Opera made and played for laughs

Diva undone: A gobsmacked Orla Boylan (Ariadne) being cheered up by Julian Close (Truffaldino) Owen Webb (Harlequin) Aled Hall (Scaramuccio) Wynne Evans (Brighella). Pictures: Richard H Smith

Ariadne Auf Naxos

Welsh National Opera

Birmingham Hippodrome

****

OPERA and fun, even farce, in the same sentence is a rare event unless both Gilbert and Sullivan have also crept in there under cover of darkness.

Much of opera revels in tragedy piled upon tragedy but Richard Strauss's Ariadne Auf Naxos doesn't sport a single death, there is no impending doom, no event of great import about to befall the heroine or her lover and there are plenty of genuine laughs.

Ariadne does not often see the light of day. WNO first performed this production six years ago but look in one of those lists of the worlds most loved or performed operas and the old girl doesn't make it into the top 20 which is a pity because in the hands of WNO this really is a little treat.

You can see why in many ways it is not top of the ops. For example it has no really well known arias so is never going to make it to some Classic FM favourite opera CD even when it gets down to volume 27.

That being said it does have fine singers and an excellent cast who milk every last drop of comedy out of the story.

For those unfamiliar with this Opera the wealthiest man in Vienna is laying on after dinner entertainment for his guests in the form of a classical opera he has commissioned, Ariadne Auf Naxos, whose high-brow company become apoplectic when they discover that their serious opera is to be followed by their rich patron's other theatrical entertainment for the evening by a low-brow, lewd comedy from some commedia dell'arte troupe.

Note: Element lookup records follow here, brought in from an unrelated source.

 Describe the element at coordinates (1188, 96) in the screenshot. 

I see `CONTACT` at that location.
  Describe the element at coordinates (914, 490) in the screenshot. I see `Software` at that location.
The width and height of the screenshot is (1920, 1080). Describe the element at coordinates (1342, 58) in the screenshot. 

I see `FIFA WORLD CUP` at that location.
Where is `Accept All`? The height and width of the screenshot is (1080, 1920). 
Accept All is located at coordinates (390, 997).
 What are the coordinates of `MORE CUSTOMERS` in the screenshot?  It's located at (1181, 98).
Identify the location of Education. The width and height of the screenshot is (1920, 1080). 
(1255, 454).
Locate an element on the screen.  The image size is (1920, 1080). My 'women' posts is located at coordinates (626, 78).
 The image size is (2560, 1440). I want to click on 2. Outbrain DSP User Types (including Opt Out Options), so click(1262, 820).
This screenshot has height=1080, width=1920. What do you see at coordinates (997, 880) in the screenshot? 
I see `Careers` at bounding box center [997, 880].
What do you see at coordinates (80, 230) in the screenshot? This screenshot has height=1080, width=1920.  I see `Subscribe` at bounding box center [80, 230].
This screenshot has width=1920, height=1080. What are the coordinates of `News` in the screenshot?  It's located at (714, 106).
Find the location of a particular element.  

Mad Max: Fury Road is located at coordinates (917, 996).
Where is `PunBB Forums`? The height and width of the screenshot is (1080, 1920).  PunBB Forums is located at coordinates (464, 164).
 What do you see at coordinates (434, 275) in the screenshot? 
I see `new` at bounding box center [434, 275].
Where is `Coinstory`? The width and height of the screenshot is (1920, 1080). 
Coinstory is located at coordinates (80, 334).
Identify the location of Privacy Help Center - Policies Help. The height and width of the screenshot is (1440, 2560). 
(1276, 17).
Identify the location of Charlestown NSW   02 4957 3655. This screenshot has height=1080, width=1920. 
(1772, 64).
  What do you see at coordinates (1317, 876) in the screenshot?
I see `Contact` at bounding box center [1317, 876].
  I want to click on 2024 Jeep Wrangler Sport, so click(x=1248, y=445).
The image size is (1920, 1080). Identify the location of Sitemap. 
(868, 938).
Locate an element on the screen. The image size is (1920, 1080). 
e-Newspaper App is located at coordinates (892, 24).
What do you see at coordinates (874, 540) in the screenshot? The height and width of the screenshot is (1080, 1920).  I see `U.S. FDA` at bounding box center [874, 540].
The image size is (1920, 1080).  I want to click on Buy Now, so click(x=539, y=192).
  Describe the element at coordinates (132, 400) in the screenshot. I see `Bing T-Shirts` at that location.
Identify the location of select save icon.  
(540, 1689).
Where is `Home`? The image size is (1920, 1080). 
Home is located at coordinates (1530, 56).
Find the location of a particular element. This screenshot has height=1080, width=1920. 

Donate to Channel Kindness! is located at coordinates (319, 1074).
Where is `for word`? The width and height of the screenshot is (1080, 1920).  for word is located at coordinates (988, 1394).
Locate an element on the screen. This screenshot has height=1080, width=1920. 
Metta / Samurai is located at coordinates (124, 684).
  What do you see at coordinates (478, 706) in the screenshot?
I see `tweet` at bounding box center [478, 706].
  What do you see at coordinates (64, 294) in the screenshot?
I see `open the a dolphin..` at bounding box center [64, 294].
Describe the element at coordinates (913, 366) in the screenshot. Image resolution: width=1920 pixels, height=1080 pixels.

It's all getting a bit much for the composer, Sarah Connolly, as she realises her opera has to share the stage with a comedy act

The comics in turn are worried that the audience will be so bored after sitting through the tedium of an opera that they will be difficult to raise into laughter.

No matter. The Major-Domo (Eric Roberts) announces that the Viennese VIP, who is paying all the pipers whatever their brow, has decided that to save a bit of time he wants the opera and comedy performed simultaneously - Oh and they have to finish by 9pm because that is when the fireworks display starts. So get on with it. Chop Chop.

The Prologue is set backstage when all this is explained and we have some wonderful characterisations of prima donnas, divas and divos. There is the Music Master, (Robert Poulton) who looks a little like Albert Einstein with a baton worried about how his stars will react and then there is his star pupil . . .

This is the distraught composer whose life is ended and worthless and all those other operatic cliches if her opera is not performed as writ. Sarah Connolly brings not only a fine voice but a tongue in cheek quality to the role.

Leading the Opera brigade is Ariadne herself played with a mix of Wagnerian imperiousness and genuine fun by Orla Boylan. A fine voice with a fine sense of comic timing particularly when her tragic operatic ramblings are interrupted repeatedly by the comedy act. 

No opera is complete without - the tenor. And Brazilian Ricardo Tamuro's Bacchus has much to complain about from his ill fitting wig to a comedy troupe and anything else he can think of.

The wig maker, George Newton-Fitzgerald, by the way, has to be seen to be believed . .  daaahlings. Leather pants and all. Camp is hardly in it.

Operatic diva Ariadne, Orla Boylan, (left) is less than impressed with the advice on love from  music hall turn Zerbinetta, Gillian Keith

The comedy troupe are lead by Zerbinetta who is sung beautifully by Gillian Keith and her aria Großmächtige Prinzessin (high and mighty princess) is one of the highlights as she and her troupe of excellent comics Harlequin (Owen Webb), Scaramuccio (Aled Hall), Truffaldino (Julian Close) and Brighelia (Wynne Evans) extract every possible laugh from it. Their advice to the suicidal Ariadne is when one bloke dumps you find another one quick.

Which brings us to the finale of the opera within an opera where Ariadne, abandoned on Nexos by Theseus, and wanting to die, amid interruptions by Zerbinetta and her band, comes face to face with the god Bacchus which produces a rather moving final duet which ends with a brilliantly effective light show of stars on the backdrop as everyone lives happily ever after.

The orchestra conducted by Lothor Koenigs were, as usual, excellent.  It is not an opera where you will meander home humming some well known tune  in your head but at least you will have a smile on your face, and that can't be bad.

Tonight (Nov 10) and Friday (12) sees Fedilio while Thursday (Nov 11)and Saturday (13) sees The Magic Flute from WNO at the Hippodrome.